Part A is for using pre-trained UNet, implementing diffusion sampling loops, and using them for other tasks such as inpainting and creating optical illusions.
For Part 0, I set the random seed to 180 to ensure consistent results across runs. Using the provided prompts — "an oil painting of a snowy mountain village," "a man wearing a hat," and "a rocket ship" — I sampled images from both stage 1 (64x64 resolution) and stage 2 (256x256 resolution). For each stage, I experimented with num_inference_steps set to 5, 20, and 40. The outputs demonstrated varying levels of detail and alignment with the prompts across inference steps, to be specific, with the increase of num_inference_steps value, the image are higher quality. Also, generally, the stage 2 output images are higher quality than the stage 1 output images.
In part 1, I wrote my own "sampling loops" that use the pretrained DeepFloyd denoisers.
I applied Gaussian blur filtering to remove noise from the noisy images at t=[250,500,750]. Using torchvision.transforms.functional.gaussian_blur, I experimented with kernel sizes and sigma values to produce denoised images. While the Gaussian blur reduced high-frequency noise, the results demonstrated the limitations of classical filtering, as it was unable to fully recover the details of the original image.
I utilized the pretrained diffusion model (stage_1.unet) to denoise the noisy images.
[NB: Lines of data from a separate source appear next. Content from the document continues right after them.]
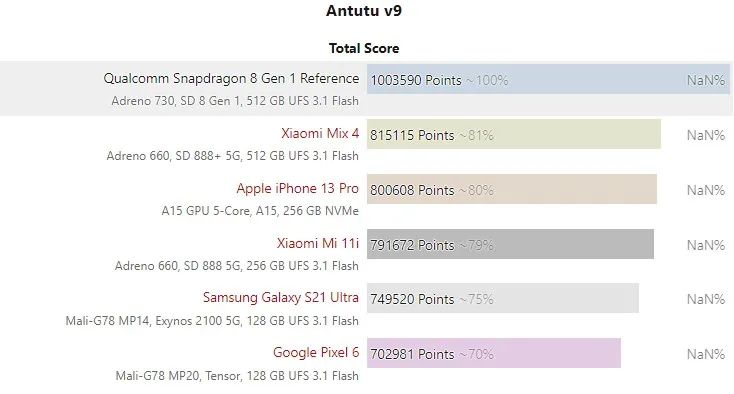The image size is (734, 394).
Task: Click NaN% beside the Xiaomi Mix 4 bar
Action: click(705, 135)

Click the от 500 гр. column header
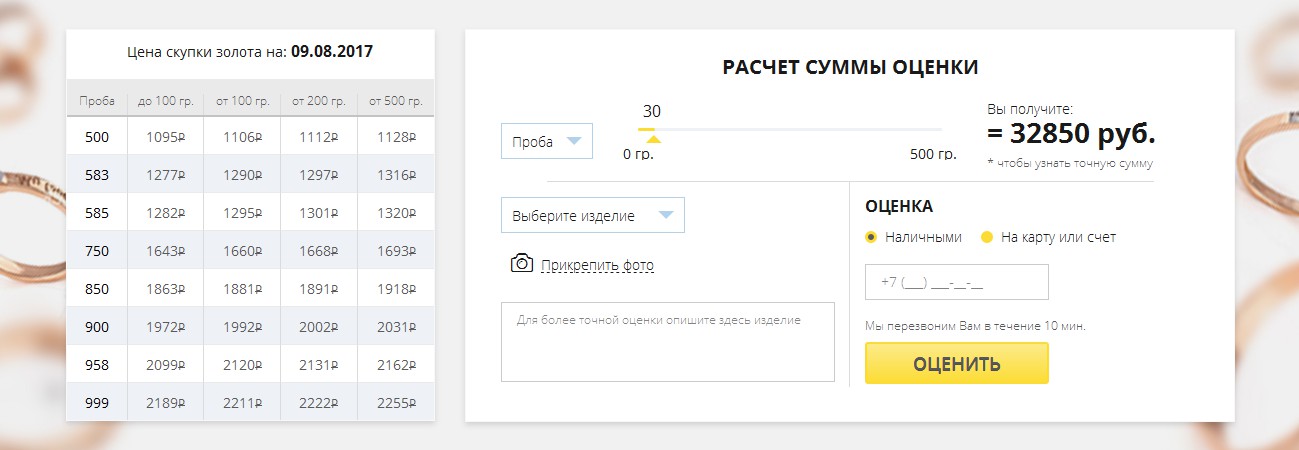click(x=396, y=101)
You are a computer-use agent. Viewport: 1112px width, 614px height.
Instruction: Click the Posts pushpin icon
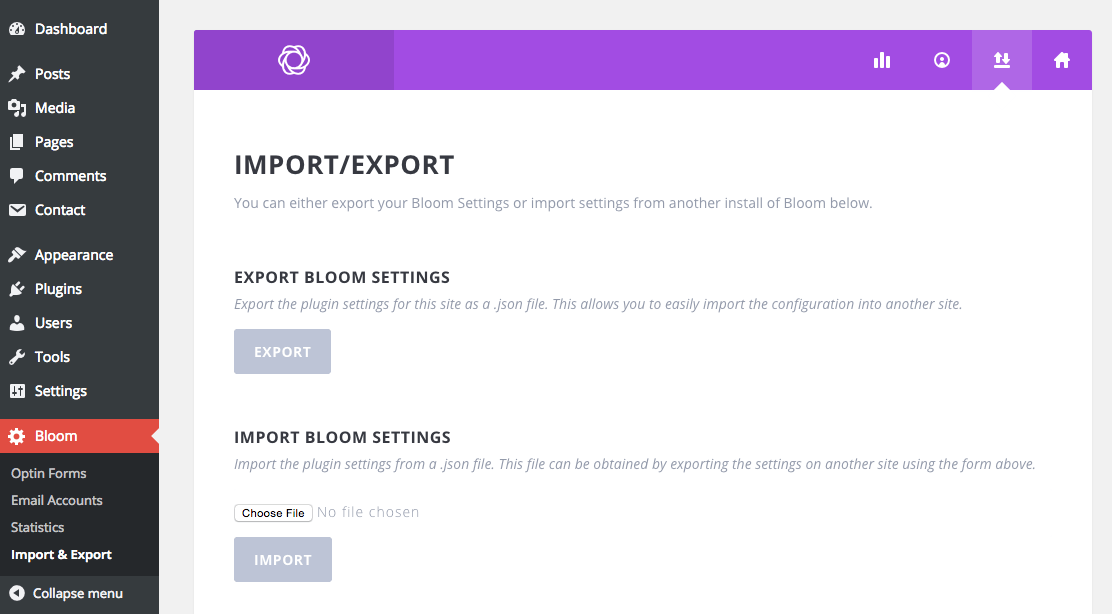[17, 74]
The UNet predicted the noise ϵ, which I subtracted from the noisy image x_t to estimate the original clean image x_0. I adhered to the diffusion equation x_0 = (x_t - sqrt(α_bar_t)*ϵ)/sqrt(α_bar_t). The results for t=[250,500,750] demonstrated a significant improvement in recovering the image, highlighting the superiority of the diffusion model over classical methods. The text prompt "a high quality photo" was used for conditioning the UNet during denoising.
I implemented iterative denoising using the pretrained diffusion model (stage_1.unet). The process starts with a highly noisy image at timestep t, and noise is progressively removed step by step using a custom schedule (strided_timesteps). At each step, the model estimates the noise and reduces it, gradually recovering the original image. The text prompt is set as "a high quality photo." To optimize the process, I skipped timesteps using a stride of 30, reducing computational cost while maintaining quality. The results were compared to one-step denoising and Gaussian blur. Iterative denoising produced significantly cleaner images, demonstrating the model's ability to effectively handle high noise levels.
I used the pretrained diffusion model (stage_1.unet) to generate images from random noise. By setting i_start = 0 in the iterative_denoise function, the model denoised pure noise step by step. Five images were generated using the text prompt "a high quality photo" and displayed as results.
I implemented Classifier-Free Guidance (CFG) using the diffusion model (stage_1.unet) to enhance image quality by combining conditional and unconditional noise estimates. With a CFG scale of 7, I generated five high-quality images from random noise, showcasing improved results compared to standard sampling techniques.
I implemented image-to-image translation using the pretrained diffusion model (stage_1.unet) and Classifier-Free Guidance (CFG). Starting with a slightly noisy image, the model iteratively denoised it to create "edits" that gradually resemble the original image. Using noise levels [1,3,5,7,10,20], I generated edits with the prompt "a high-quality photo."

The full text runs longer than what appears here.